## Records from a dataset:
=== Section Start ===

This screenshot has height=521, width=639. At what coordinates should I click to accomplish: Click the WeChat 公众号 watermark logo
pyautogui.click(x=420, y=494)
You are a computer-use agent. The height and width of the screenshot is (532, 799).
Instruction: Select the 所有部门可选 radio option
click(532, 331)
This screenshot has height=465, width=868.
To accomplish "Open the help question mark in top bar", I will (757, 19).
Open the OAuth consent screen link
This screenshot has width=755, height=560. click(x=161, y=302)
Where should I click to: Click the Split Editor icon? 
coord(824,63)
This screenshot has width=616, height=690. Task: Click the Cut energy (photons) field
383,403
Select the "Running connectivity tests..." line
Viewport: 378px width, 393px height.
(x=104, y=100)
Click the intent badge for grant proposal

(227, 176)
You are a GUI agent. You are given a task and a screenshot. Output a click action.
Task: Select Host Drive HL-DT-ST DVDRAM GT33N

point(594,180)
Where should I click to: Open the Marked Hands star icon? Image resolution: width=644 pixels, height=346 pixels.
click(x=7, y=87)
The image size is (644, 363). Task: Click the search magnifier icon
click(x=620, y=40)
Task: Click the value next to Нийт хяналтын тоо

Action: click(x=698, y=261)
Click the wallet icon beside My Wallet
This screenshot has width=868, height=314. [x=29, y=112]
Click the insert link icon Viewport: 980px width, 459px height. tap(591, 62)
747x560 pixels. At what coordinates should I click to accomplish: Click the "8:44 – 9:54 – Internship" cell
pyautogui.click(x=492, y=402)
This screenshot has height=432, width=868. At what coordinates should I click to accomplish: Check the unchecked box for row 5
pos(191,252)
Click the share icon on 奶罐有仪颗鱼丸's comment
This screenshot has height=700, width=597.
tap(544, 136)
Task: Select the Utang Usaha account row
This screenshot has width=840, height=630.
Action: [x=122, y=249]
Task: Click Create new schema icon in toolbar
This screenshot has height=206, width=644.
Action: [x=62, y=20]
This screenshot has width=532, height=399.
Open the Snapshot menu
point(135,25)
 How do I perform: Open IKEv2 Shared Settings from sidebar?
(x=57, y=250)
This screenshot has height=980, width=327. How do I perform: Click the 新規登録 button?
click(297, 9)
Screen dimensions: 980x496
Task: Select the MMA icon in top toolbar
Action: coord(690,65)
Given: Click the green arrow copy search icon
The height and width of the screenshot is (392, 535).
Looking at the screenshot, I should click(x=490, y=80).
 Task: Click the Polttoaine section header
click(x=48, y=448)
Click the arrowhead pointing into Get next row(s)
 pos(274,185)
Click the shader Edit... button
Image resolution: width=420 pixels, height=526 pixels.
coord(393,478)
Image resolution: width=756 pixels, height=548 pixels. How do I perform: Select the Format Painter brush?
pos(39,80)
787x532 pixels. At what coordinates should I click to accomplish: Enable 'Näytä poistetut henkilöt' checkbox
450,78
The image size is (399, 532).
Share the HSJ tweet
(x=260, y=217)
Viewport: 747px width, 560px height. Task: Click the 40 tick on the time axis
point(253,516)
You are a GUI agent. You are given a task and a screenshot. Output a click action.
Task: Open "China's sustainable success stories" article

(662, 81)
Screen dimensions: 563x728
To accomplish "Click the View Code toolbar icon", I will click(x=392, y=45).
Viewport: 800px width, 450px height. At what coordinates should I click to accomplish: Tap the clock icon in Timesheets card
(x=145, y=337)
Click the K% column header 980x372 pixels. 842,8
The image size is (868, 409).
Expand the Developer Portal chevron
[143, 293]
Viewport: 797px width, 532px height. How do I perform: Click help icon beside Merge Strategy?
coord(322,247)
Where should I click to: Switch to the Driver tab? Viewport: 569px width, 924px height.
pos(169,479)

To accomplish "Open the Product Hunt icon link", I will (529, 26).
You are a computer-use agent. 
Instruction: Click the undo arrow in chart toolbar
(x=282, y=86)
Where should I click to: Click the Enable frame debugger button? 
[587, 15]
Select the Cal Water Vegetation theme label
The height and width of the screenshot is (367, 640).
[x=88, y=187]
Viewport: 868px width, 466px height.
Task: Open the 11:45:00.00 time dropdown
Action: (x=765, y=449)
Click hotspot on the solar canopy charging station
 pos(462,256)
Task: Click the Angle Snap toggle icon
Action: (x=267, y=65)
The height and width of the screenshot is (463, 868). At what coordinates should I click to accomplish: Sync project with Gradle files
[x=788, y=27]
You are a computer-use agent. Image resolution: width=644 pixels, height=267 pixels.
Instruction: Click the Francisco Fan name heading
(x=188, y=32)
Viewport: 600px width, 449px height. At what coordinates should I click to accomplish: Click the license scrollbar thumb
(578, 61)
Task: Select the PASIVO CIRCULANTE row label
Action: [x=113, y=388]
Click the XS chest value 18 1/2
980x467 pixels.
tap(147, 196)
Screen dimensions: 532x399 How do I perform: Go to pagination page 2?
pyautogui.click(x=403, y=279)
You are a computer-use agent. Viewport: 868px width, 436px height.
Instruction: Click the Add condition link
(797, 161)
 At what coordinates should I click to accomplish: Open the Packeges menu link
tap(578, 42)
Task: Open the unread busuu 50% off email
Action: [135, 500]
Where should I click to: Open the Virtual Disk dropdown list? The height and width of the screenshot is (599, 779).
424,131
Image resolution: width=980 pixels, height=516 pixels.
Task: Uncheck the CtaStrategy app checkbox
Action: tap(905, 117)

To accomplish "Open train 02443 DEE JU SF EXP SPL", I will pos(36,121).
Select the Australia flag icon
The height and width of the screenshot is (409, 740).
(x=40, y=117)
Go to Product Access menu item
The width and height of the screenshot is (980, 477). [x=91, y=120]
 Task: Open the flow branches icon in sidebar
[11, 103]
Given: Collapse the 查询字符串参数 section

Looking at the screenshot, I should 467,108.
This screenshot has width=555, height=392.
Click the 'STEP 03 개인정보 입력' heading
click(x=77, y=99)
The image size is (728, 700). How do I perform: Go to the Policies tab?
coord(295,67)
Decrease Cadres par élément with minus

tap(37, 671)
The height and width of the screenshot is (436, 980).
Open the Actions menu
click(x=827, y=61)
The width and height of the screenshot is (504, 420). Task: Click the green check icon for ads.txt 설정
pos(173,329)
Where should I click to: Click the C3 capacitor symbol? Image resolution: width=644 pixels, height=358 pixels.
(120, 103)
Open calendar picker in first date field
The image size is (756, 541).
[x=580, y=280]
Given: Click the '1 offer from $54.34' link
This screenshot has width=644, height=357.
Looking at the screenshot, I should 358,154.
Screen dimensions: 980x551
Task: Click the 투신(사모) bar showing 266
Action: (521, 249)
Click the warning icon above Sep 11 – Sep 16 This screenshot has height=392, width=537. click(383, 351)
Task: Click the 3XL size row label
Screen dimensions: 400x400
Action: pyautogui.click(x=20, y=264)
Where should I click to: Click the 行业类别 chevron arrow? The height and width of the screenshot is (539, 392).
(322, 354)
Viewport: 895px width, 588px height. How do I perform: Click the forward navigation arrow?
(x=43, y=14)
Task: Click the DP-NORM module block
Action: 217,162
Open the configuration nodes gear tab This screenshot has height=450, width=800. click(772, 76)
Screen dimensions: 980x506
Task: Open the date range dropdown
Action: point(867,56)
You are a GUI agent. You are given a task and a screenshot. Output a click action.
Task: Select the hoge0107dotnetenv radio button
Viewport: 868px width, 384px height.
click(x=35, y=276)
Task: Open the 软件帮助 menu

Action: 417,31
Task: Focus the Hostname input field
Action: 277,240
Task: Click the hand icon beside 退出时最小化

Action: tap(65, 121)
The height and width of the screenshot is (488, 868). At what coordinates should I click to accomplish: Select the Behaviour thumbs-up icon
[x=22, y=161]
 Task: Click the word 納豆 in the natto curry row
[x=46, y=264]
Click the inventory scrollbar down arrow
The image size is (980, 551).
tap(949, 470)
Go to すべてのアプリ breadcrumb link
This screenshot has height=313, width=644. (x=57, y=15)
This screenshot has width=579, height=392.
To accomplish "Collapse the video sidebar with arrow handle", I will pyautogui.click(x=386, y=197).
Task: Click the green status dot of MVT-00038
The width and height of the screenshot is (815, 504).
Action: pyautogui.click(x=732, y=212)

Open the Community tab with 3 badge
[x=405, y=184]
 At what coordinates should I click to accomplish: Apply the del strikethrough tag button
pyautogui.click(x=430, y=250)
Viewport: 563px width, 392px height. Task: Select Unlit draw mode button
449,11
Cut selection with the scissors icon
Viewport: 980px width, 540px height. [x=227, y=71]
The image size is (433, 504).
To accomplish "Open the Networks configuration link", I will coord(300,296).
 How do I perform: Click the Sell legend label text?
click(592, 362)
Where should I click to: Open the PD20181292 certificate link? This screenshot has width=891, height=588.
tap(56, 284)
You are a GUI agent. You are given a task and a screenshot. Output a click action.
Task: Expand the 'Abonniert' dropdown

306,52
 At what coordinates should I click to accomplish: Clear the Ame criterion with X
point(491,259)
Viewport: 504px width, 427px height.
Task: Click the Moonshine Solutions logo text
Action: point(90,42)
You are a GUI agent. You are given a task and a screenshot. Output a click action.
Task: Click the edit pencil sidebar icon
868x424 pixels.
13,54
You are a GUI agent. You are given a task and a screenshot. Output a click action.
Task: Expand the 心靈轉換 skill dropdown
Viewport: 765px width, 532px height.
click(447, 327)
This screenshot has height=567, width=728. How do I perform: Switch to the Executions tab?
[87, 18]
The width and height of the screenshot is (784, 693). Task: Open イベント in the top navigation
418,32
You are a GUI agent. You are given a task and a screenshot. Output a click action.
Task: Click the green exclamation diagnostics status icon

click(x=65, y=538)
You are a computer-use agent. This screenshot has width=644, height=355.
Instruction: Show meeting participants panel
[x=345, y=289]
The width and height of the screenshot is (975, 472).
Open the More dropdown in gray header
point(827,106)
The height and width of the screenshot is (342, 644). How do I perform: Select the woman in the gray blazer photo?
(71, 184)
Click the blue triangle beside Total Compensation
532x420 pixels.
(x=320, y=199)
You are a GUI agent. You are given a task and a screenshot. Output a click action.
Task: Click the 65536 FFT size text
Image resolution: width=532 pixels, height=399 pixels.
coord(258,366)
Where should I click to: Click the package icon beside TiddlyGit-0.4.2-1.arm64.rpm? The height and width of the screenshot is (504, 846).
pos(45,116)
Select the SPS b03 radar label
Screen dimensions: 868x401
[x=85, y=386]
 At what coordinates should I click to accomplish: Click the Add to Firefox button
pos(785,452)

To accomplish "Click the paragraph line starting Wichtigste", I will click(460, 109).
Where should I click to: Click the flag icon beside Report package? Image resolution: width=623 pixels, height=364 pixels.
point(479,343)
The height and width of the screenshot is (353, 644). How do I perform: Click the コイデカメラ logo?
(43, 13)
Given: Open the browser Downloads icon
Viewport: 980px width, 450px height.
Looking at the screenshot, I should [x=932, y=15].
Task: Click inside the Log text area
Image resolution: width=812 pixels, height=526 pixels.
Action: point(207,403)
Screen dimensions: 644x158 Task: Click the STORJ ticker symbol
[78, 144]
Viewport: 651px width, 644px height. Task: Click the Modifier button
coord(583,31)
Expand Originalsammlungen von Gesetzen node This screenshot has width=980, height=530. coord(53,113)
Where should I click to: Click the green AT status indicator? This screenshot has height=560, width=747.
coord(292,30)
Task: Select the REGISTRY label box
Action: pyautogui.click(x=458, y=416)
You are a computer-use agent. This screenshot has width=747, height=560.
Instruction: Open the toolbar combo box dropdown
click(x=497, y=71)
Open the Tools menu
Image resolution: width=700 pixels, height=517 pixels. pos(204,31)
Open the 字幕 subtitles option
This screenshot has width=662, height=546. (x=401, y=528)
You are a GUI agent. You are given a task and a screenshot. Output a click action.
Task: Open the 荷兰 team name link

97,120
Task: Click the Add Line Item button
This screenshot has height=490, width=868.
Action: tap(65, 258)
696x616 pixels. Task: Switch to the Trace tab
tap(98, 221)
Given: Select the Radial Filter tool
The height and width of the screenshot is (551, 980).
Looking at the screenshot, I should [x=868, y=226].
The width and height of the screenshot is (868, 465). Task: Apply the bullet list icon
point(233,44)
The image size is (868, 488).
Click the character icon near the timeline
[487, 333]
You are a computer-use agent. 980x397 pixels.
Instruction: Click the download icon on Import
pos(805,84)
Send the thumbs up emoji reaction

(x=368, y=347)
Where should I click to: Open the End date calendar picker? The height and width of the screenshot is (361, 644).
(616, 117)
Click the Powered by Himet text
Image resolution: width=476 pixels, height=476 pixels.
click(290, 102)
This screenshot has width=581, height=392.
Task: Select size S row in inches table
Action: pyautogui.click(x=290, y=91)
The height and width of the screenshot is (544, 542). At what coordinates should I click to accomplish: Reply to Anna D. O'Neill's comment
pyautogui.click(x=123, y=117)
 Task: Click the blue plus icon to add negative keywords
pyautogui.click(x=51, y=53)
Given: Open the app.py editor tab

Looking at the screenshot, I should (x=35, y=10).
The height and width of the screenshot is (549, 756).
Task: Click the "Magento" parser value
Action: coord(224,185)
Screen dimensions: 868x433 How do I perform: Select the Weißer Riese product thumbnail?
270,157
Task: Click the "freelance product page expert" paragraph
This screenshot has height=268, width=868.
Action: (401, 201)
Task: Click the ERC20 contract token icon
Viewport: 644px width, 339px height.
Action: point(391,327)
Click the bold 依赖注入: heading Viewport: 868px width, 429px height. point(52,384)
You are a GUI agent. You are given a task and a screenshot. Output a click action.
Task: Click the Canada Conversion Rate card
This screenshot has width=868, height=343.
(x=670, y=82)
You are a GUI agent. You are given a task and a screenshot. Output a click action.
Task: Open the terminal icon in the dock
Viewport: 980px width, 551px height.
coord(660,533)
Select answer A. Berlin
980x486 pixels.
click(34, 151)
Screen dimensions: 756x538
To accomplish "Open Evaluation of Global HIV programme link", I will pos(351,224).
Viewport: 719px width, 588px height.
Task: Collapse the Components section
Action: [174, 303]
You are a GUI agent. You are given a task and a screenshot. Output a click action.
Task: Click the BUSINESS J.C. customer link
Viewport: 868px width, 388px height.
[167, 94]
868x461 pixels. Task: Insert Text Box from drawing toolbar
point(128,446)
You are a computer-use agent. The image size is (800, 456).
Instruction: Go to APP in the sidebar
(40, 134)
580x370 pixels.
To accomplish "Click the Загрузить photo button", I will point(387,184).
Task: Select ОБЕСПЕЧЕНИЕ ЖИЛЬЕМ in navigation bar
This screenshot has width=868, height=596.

=== Section End ===

## TASK TO COMPLETE:
Report the number of lines above containing the word "paragraph", with no other text.

## RESULT OF THIS TASK:
2